What you have to do -
In the records below, return verbatim every line from the one containing "At what coordinates should I click to accomplish: Select" through the one containing "(x=1237, y=364)", with both of those lines included.

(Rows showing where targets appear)
# # # # # # #

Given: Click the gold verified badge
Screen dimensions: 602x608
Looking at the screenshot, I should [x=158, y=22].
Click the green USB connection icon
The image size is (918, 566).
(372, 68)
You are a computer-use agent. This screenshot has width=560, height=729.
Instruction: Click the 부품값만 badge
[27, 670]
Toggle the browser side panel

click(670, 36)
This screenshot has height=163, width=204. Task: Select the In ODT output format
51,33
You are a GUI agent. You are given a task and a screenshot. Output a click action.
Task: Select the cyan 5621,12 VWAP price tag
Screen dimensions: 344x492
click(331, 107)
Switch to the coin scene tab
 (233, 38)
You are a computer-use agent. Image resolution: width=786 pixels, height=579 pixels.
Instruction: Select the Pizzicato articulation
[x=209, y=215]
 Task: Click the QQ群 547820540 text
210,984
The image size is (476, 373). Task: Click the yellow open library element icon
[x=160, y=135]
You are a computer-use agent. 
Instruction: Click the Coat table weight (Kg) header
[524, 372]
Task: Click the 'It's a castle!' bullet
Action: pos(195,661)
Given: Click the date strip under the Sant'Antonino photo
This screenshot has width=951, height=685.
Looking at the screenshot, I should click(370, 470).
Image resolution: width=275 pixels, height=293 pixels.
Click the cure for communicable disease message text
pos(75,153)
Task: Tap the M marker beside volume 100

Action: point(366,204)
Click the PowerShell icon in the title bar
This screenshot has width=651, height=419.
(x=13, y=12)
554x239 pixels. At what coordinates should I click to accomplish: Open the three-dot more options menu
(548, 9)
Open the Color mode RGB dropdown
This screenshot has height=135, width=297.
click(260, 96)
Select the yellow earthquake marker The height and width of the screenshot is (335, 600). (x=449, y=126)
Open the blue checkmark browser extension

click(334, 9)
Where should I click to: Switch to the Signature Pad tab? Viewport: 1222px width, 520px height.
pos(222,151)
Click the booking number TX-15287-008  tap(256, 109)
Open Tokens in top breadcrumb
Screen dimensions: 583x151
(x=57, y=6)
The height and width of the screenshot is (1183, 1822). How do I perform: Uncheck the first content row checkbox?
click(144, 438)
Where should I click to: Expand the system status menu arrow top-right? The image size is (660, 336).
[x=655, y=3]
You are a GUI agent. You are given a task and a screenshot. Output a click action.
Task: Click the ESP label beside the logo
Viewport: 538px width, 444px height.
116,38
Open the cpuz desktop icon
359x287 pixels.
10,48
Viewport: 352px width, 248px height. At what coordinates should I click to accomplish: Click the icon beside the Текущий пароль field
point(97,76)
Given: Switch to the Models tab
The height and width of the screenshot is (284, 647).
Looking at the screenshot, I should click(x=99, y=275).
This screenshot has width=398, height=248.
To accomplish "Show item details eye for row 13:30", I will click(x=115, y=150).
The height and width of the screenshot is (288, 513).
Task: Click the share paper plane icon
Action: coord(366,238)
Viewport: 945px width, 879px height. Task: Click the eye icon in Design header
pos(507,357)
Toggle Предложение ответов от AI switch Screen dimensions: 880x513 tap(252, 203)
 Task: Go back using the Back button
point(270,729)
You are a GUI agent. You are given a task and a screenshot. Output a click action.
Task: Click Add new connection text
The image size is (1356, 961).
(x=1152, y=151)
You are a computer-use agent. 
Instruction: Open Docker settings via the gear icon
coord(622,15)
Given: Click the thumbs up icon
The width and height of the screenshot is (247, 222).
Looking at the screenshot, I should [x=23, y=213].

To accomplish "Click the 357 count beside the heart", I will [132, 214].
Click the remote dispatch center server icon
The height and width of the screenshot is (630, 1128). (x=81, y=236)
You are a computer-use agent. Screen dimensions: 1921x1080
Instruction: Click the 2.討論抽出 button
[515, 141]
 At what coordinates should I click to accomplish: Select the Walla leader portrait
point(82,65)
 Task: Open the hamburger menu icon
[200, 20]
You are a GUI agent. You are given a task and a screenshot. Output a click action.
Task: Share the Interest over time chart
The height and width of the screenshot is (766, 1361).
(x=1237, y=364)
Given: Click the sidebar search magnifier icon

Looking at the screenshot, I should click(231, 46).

# # # # # # #

Exercise response -
 At what coordinates should I click to accomplish: Select the Walla leader portrait
point(82,65)
 Task: Open the hamburger menu icon
[200, 20]
You are a GUI agent. You are given a task and a screenshot. Output a click action.
Task: Share the Interest over time chart
The height and width of the screenshot is (766, 1361).
(x=1237, y=364)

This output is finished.